• Stated goal: Please copy the following material word for word, keeping every line as it appears.

• Supplied data:
>>>>

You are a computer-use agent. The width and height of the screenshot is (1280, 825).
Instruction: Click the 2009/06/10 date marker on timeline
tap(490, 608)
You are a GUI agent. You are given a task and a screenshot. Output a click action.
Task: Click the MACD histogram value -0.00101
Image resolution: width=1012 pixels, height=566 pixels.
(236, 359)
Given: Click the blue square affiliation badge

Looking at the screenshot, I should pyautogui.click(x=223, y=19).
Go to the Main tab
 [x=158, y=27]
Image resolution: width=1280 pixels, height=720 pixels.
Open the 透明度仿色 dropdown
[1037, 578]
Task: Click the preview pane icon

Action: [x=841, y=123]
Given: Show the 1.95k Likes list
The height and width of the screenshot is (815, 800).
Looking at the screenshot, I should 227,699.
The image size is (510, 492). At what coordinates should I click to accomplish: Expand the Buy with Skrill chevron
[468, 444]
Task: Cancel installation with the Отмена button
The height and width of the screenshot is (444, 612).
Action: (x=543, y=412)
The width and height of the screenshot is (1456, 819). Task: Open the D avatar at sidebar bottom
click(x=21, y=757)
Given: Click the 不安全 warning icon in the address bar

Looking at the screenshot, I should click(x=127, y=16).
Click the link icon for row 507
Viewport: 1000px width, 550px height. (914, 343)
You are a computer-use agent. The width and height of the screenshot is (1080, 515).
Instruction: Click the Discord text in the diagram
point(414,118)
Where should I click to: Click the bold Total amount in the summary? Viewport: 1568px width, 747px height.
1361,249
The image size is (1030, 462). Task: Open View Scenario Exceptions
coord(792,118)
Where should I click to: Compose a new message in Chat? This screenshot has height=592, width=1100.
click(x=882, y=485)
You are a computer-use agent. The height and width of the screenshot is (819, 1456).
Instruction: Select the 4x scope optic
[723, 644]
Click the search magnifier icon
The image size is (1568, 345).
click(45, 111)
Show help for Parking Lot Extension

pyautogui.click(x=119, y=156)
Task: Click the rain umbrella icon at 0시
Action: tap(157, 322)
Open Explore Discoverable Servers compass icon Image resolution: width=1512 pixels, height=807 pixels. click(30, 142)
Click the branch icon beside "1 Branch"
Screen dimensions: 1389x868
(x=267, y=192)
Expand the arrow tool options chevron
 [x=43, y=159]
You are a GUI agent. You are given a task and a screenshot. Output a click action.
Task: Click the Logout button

<<<<

• Right answer:
You are a computer-use agent. The width and height of the screenshot is (1280, 825).
Instruction: Click the 2009/06/10 date marker on timeline
tap(490, 608)
You are a GUI agent. You are given a task and a screenshot. Output a click action.
Task: Click the MACD histogram value -0.00101
Image resolution: width=1012 pixels, height=566 pixels.
(236, 359)
Given: Click the blue square affiliation badge

Looking at the screenshot, I should pyautogui.click(x=223, y=19).
Go to the Main tab
 [x=158, y=27]
Image resolution: width=1280 pixels, height=720 pixels.
Open the 透明度仿色 dropdown
[1037, 578]
Task: Click the preview pane icon

Action: [x=841, y=123]
Given: Show the 1.95k Likes list
The height and width of the screenshot is (815, 800).
Looking at the screenshot, I should 227,699.
The image size is (510, 492). At what coordinates should I click to accomplish: Expand the Buy with Skrill chevron
[468, 444]
Task: Cancel installation with the Отмена button
The height and width of the screenshot is (444, 612).
Action: (x=543, y=412)
The width and height of the screenshot is (1456, 819). Task: Open the D avatar at sidebar bottom
click(x=21, y=757)
Given: Click the 不安全 warning icon in the address bar

Looking at the screenshot, I should click(x=127, y=16).
Click the link icon for row 507
Viewport: 1000px width, 550px height. (914, 343)
You are a computer-use agent. The width and height of the screenshot is (1080, 515).
Instruction: Click the Discord text in the diagram
point(414,118)
Where should I click to: Click the bold Total amount in the summary? Viewport: 1568px width, 747px height.
1361,249
The image size is (1030, 462). Task: Open View Scenario Exceptions
coord(792,118)
Where should I click to: Compose a new message in Chat? This screenshot has height=592, width=1100.
click(x=882, y=485)
You are a computer-use agent. The height and width of the screenshot is (819, 1456).
Instruction: Select the 4x scope optic
[723, 644]
Click the search magnifier icon
The image size is (1568, 345).
click(45, 111)
Show help for Parking Lot Extension

pyautogui.click(x=119, y=156)
Task: Click the rain umbrella icon at 0시
Action: tap(157, 322)
Open Explore Discoverable Servers compass icon Image resolution: width=1512 pixels, height=807 pixels. click(30, 142)
Click the branch icon beside "1 Branch"
Screen dimensions: 1389x868
(x=267, y=192)
Expand the arrow tool options chevron
 [x=43, y=159]
You are a GUI agent. You are given a task and a screenshot. Output a click action.
Task: Click the Logout button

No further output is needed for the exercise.